We have left the royal gold broom behind us; but the beautiful manuka scrub of the valleys is in full blossom, exquisitely tipped and touched with white lace-like blossoms. It is almost as if a heavy hoar-froat had misted over every delicate green bough with finest touches of silver. Arum lilies bloom in the ditches; the Maori flax, like tall iris leaves, wanders wildly over hill and valley; great fields of Pampas grass wave their creamy plumes over the shot green satin of thick-growing leaves. Wild horses, as the coach goes by, look warily out from behind some woody knoll, or canter away across the plains with their long-legged foals. Some of them are fine creatures, too, worth catching and breaking, and many are taken there from time to time. What a happy land, where a man can go out and pick a fine horse in a mountain meadow, much as you pick a daisy at home!

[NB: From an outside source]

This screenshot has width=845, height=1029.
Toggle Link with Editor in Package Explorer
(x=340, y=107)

Lunch-time befalls at another of the inevitable Wais—Waiotapu, this time—and before the coach starts on the last stretch of eighteen miles to Rotorua, I go across the road to see the only one of Waiotapu’s sights for which I have time—the Champagne Pool and Alum Cliffs.

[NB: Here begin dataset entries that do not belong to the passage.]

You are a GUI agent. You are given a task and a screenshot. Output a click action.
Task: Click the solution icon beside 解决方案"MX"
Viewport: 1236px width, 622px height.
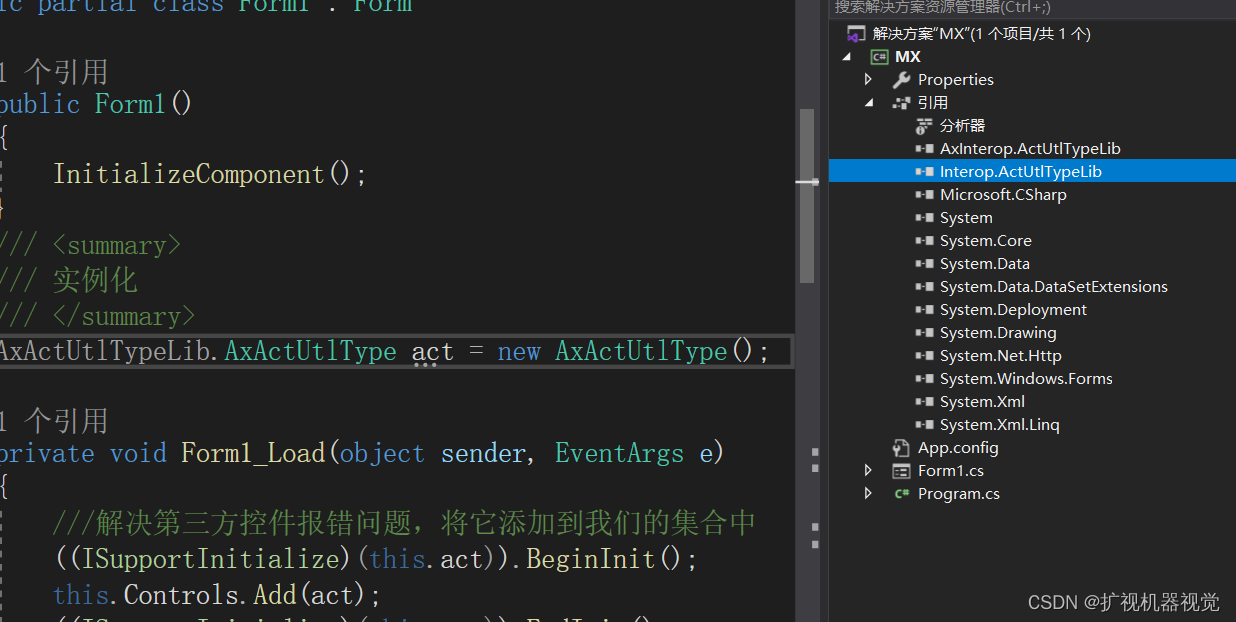[x=856, y=32]
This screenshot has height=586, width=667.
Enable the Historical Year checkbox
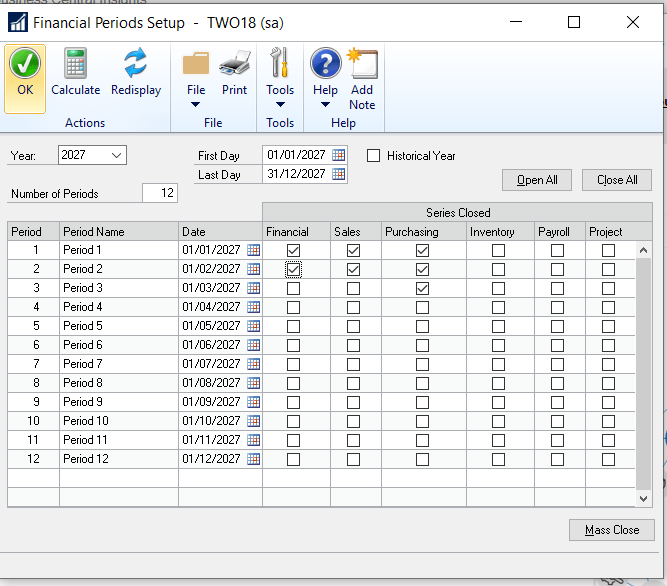(x=374, y=156)
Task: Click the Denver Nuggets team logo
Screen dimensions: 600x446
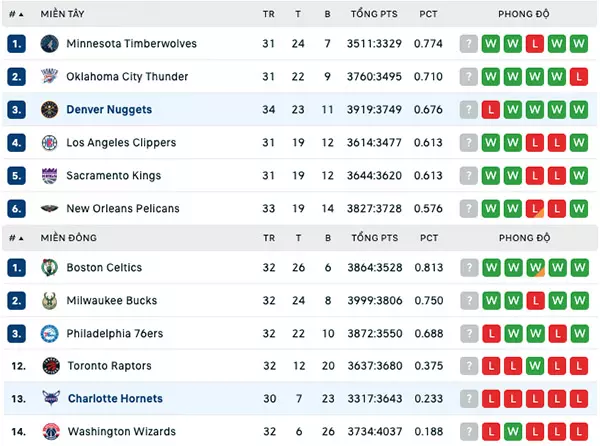Action: point(49,110)
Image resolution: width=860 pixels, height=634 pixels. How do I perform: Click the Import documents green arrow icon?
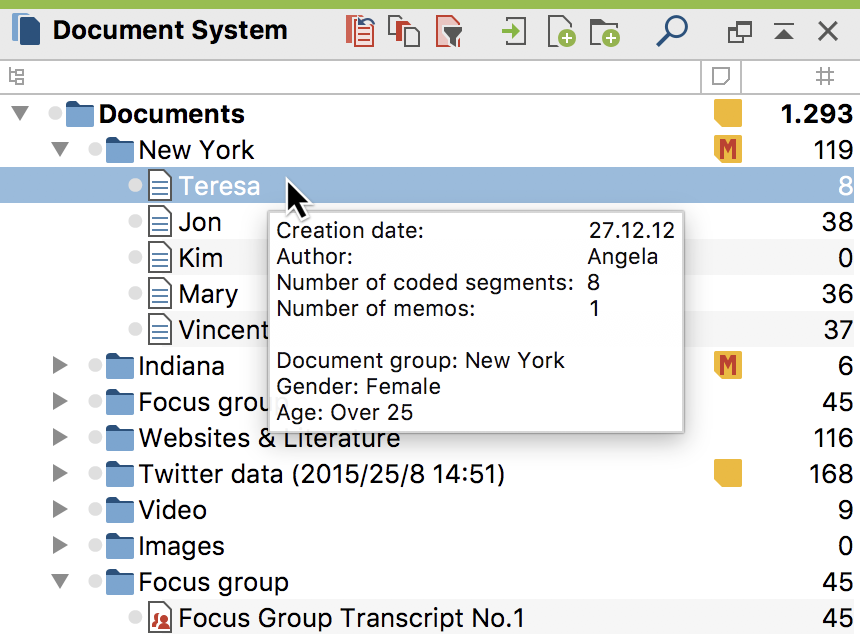pyautogui.click(x=514, y=31)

These are to be found on a most extraordinary milk-coloured plain, which looks exactly as if a careless giant had been mixing colours and trying brushes on it, and left everything lying about. The rocks and heights, the deep dells with boiling pools and grumbling geysers at the bottom, the narrow pathways leading here and there, are spotted and streaked with carmine, rose madder, scarlet, primrose, bright yellow, and amber. The “Cliffs” are a succession of rocky heights composed of something very like cream fondant, which is mostly alum. At their feet opens out a fascinating succession of bays and inlets full of variously coloured water, at which I can only glance as I pass. There are two mustard-coloured pools, and one pale green, among them. Close at hand the overflow from the Champagne Pool rushes, steaming fiercely, over a fall of rocks which appear to have been very newly and stickily painted in palest primrose colour. Alum, sulphur, and hematite are responsible, I am told, for most of these strange hues. Sulphur and arsenic have coloured the Champagne Pool itself—a great green lake, almost boiling, and of a most amazing colour—something between the green of a peridot and that of Chartreuse. It has never been bottomed; the line ran out at 900 feet when tried. The edge of all the lake is most delicately wrought into a coralline border of ornamental knobs and branches, canary yellow in colour. Its name is derived from the curious effect produced in the depths of the pond by a handful of sand. The water begins to cream and froth at once, like champagne or lemonade, and continues to do so in places for at least half an hour.
And now we hurry back to the coach once more, and on to Rotorua, wonder of wonders, and thermal temple of every healing water known to the medical world.